## [RAW DATA]
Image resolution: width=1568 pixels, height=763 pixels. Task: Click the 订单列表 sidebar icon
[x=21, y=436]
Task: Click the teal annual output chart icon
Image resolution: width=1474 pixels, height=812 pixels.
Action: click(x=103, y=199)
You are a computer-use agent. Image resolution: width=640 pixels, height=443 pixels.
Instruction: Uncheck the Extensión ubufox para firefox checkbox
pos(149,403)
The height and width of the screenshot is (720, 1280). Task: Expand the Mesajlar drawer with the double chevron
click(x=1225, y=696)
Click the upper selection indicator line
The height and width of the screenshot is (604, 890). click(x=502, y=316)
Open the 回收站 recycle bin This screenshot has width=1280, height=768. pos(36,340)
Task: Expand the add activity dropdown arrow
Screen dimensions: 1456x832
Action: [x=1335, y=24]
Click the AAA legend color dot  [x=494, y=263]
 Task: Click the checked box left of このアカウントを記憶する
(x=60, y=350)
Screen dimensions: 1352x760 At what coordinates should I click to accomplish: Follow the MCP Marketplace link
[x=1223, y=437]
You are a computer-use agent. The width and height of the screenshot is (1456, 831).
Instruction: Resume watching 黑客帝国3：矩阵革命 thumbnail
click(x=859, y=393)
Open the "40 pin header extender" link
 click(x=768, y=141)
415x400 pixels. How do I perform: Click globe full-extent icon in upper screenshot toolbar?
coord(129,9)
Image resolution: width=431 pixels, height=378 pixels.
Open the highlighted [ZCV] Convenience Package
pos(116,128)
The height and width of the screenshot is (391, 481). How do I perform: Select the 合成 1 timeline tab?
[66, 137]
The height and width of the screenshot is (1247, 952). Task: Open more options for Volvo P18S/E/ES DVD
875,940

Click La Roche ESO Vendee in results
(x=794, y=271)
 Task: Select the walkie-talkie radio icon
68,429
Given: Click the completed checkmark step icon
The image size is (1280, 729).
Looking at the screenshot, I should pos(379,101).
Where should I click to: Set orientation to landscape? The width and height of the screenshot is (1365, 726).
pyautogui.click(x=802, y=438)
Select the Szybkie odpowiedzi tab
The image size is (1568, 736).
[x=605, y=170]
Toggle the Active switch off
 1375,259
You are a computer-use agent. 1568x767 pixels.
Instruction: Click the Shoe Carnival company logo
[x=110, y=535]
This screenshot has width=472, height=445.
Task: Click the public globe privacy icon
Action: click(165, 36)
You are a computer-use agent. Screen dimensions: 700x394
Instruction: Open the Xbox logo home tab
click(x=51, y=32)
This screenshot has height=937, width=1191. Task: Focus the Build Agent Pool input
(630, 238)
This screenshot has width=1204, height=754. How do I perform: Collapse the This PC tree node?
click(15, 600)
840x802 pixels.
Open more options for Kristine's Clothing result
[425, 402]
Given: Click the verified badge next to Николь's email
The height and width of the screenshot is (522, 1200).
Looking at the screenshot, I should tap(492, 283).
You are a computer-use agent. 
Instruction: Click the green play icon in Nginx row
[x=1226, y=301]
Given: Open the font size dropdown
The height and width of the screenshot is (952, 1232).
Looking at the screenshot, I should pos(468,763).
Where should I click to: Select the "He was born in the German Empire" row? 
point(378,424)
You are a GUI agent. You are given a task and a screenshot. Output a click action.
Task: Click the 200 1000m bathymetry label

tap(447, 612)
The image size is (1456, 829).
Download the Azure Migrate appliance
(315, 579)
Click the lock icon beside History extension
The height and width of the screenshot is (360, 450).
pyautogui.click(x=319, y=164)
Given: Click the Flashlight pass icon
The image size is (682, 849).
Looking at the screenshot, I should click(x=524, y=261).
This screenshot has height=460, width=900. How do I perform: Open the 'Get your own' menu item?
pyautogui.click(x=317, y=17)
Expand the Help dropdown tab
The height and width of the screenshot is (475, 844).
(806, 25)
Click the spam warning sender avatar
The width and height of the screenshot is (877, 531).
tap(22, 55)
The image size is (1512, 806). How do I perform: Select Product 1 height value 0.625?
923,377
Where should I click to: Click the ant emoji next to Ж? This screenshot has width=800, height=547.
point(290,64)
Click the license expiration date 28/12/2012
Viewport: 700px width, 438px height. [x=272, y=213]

## [EXERCISE REQUIREMENTS]
From the lines above, copy those that contain the word "computer".

## [EXERCISE RESULT]
You are a computer-use agent. Image resolution: width=640 pixels, height=443 pixels.
You are a computer-use agent. The width and height of the screenshot is (1456, 831).
You are a computer-use agent. 1568x767 pixels.
You are a computer-use agent. Screen dimensions: 700x394
You are a computer-use agent. 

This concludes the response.